[Records contained in a dataset]
● ● ● ● ●
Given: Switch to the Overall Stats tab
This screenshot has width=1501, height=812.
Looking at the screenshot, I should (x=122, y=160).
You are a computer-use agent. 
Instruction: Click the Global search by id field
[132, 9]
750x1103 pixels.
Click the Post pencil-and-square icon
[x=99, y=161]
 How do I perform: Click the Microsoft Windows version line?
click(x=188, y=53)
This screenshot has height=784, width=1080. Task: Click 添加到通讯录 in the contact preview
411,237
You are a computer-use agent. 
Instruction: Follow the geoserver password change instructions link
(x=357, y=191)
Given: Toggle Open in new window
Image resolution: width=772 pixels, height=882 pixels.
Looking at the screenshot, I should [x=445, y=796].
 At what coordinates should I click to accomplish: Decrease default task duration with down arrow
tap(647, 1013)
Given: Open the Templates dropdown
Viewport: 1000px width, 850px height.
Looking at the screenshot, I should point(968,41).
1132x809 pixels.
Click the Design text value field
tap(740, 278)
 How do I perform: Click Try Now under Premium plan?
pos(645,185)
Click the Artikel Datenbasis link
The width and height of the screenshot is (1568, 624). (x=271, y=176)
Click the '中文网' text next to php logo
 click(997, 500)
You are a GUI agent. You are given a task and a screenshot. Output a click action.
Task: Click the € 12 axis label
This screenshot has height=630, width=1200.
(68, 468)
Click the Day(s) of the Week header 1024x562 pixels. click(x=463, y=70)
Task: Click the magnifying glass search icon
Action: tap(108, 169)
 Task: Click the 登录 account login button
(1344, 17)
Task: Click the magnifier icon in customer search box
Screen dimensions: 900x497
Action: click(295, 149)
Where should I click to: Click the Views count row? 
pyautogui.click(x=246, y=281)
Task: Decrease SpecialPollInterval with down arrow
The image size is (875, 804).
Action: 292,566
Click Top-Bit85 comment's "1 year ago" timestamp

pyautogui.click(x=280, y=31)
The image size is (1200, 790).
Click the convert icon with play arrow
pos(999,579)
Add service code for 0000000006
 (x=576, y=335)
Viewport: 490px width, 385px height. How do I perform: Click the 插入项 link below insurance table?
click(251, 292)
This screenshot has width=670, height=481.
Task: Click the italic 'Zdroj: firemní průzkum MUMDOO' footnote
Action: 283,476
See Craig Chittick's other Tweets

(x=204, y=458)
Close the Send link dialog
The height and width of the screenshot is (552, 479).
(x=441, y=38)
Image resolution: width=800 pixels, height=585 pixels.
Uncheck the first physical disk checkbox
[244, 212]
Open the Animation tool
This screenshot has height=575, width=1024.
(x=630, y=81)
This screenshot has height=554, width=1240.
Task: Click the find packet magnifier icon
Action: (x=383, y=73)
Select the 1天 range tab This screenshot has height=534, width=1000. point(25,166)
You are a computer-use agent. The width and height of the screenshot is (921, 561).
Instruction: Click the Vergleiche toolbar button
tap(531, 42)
● ● ● ● ●
## AIM OF THE EXERCISE
From the first line to the last, please write out the entries exactly.

## COMPLETED TASK
Given: Switch to the Overall Stats tab
This screenshot has width=1501, height=812.
Looking at the screenshot, I should (x=122, y=160).
You are a computer-use agent. 
Instruction: Click the Global search by id field
[132, 9]
750x1103 pixels.
Click the Post pencil-and-square icon
[x=99, y=161]
 How do I perform: Click the Microsoft Windows version line?
click(x=188, y=53)
This screenshot has height=784, width=1080. Task: Click 添加到通讯录 in the contact preview
411,237
You are a computer-use agent. 
Instruction: Follow the geoserver password change instructions link
(x=357, y=191)
Given: Toggle Open in new window
Image resolution: width=772 pixels, height=882 pixels.
Looking at the screenshot, I should [x=445, y=796].
 At what coordinates should I click to accomplish: Decrease default task duration with down arrow
tap(647, 1013)
Given: Open the Templates dropdown
Viewport: 1000px width, 850px height.
Looking at the screenshot, I should point(968,41).
1132x809 pixels.
Click the Design text value field
tap(740, 278)
 How do I perform: Click Try Now under Premium plan?
pos(645,185)
Click the Artikel Datenbasis link
The width and height of the screenshot is (1568, 624). (x=271, y=176)
Click the '中文网' text next to php logo
 click(997, 500)
You are a GUI agent. You are given a task and a screenshot. Output a click action.
Task: Click the € 12 axis label
This screenshot has height=630, width=1200.
(68, 468)
Click the Day(s) of the Week header 1024x562 pixels. click(x=463, y=70)
Task: Click the magnifying glass search icon
Action: tap(108, 169)
 Task: Click the 登录 account login button
(1344, 17)
Task: Click the magnifier icon in customer search box
Screen dimensions: 900x497
Action: click(295, 149)
Where should I click to: Click the Views count row? 
pyautogui.click(x=246, y=281)
Task: Decrease SpecialPollInterval with down arrow
The image size is (875, 804).
Action: 292,566
Click Top-Bit85 comment's "1 year ago" timestamp

pyautogui.click(x=280, y=31)
The image size is (1200, 790).
Click the convert icon with play arrow
pos(999,579)
Add service code for 0000000006
 (x=576, y=335)
Viewport: 490px width, 385px height. How do I perform: Click the 插入项 link below insurance table?
click(251, 292)
This screenshot has width=670, height=481.
Task: Click the italic 'Zdroj: firemní průzkum MUMDOO' footnote
Action: 283,476
See Craig Chittick's other Tweets

(x=204, y=458)
Close the Send link dialog
The height and width of the screenshot is (552, 479).
(x=441, y=38)
Image resolution: width=800 pixels, height=585 pixels.
Uncheck the first physical disk checkbox
[244, 212]
Open the Animation tool
This screenshot has height=575, width=1024.
(x=630, y=81)
This screenshot has height=554, width=1240.
Task: Click the find packet magnifier icon
Action: (x=383, y=73)
Select the 1天 range tab This screenshot has height=534, width=1000. point(25,166)
You are a computer-use agent. The width and height of the screenshot is (921, 561).
Instruction: Click the Vergleiche toolbar button
tap(531, 42)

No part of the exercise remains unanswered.